### Assignment
Can you quote the lines below exactly, starting at the line with "Screen dimensions: 1512x788" and going through the last one?

### Material supplied
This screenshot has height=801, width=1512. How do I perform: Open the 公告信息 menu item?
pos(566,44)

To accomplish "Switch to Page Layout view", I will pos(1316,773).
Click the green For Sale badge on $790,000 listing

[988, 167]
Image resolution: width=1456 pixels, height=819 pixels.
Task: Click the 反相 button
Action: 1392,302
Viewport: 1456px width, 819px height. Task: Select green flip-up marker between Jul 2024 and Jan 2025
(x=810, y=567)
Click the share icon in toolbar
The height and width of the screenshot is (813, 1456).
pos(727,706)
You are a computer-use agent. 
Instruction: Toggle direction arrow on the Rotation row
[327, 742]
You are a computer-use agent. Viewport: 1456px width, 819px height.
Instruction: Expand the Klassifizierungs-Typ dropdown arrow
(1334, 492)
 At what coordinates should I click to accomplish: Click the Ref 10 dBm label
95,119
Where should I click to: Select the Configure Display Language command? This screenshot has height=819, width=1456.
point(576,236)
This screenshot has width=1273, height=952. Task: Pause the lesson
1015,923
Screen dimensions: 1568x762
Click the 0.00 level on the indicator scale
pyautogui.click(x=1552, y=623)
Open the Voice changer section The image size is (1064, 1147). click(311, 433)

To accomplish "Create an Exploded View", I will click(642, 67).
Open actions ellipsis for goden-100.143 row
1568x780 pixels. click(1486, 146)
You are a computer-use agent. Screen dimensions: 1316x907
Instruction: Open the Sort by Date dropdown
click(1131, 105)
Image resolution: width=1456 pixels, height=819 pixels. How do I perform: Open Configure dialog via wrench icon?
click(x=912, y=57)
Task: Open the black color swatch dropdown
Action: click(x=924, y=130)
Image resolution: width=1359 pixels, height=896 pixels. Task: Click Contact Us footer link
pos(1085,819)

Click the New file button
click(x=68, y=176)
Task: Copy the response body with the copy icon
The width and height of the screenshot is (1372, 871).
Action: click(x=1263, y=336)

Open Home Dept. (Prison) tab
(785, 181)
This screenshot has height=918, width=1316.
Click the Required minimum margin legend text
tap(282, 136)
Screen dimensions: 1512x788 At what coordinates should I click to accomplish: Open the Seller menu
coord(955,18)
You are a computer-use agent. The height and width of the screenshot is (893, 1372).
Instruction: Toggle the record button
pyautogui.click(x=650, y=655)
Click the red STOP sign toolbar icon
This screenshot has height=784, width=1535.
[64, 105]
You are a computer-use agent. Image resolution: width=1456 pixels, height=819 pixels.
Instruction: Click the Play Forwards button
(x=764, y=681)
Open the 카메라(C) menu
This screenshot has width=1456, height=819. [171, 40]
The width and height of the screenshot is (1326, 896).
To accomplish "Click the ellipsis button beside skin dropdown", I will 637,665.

### Answer for this exercise
Screen dimensions: 1512x788 At what coordinates should I click to accomplish: Open the Seller menu
coord(955,18)
You are a computer-use agent. The height and width of the screenshot is (893, 1372).
Instruction: Toggle the record button
pyautogui.click(x=650, y=655)
Click the red STOP sign toolbar icon
This screenshot has height=784, width=1535.
[64, 105]
You are a computer-use agent. Image resolution: width=1456 pixels, height=819 pixels.
Instruction: Click the Play Forwards button
(x=764, y=681)
Open the 카메라(C) menu
This screenshot has width=1456, height=819. [171, 40]
The width and height of the screenshot is (1326, 896).
To accomplish "Click the ellipsis button beside skin dropdown", I will 637,665.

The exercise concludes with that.